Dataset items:
==================================================

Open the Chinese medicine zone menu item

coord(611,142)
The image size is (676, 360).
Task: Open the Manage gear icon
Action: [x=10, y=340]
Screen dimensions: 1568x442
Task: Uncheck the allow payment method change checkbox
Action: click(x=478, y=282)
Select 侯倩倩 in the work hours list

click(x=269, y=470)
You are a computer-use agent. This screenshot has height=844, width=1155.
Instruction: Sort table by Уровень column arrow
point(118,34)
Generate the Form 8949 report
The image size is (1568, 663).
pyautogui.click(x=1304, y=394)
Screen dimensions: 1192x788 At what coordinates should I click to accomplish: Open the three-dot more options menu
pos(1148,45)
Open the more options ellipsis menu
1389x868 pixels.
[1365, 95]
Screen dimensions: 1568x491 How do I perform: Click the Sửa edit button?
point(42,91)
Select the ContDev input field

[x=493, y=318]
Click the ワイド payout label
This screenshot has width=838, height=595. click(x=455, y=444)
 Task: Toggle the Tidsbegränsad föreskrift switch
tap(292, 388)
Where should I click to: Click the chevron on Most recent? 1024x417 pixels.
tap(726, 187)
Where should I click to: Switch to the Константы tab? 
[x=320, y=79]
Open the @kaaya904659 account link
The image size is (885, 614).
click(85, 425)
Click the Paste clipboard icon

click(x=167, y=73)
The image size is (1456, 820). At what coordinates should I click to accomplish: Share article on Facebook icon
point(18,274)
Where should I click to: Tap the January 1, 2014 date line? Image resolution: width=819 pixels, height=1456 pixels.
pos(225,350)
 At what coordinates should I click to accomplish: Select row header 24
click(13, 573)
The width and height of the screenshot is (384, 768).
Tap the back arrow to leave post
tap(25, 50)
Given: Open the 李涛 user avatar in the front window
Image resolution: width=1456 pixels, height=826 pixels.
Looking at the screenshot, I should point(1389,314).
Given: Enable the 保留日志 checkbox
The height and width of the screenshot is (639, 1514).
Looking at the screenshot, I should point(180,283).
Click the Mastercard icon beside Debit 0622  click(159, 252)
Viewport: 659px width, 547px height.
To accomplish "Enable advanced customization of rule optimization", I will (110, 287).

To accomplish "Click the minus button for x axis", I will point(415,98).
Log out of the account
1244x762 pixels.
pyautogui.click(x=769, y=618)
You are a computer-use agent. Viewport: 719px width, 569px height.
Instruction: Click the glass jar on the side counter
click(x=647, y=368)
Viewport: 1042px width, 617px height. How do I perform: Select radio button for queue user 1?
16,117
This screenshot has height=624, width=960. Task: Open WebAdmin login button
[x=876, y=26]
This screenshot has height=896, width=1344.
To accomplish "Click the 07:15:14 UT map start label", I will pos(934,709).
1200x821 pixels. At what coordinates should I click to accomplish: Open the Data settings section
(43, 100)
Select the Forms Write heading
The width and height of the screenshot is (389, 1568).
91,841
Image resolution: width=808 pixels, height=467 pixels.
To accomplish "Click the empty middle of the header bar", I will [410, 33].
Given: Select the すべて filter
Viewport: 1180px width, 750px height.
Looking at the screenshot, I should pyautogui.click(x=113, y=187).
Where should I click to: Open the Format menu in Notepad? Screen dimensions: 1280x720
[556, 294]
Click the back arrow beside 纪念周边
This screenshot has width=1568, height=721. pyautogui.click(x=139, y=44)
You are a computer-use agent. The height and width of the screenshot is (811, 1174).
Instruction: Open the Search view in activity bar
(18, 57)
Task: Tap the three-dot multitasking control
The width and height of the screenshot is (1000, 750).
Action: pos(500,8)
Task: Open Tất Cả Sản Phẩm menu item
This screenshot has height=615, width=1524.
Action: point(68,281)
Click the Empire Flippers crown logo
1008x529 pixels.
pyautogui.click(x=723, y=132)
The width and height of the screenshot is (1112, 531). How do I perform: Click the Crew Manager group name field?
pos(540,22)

==================================================

Problem to work on:
Give back the records word for word. Start at the first line, end at the line containing "You are a computer-use agent. This", and include both.

Task output:
Open the Chinese medicine zone menu item

coord(611,142)
The image size is (676, 360).
Task: Open the Manage gear icon
Action: [x=10, y=340]
Screen dimensions: 1568x442
Task: Uncheck the allow payment method change checkbox
Action: click(x=478, y=282)
Select 侯倩倩 in the work hours list

click(x=269, y=470)
You are a computer-use agent. This screenshot has height=844, width=1155.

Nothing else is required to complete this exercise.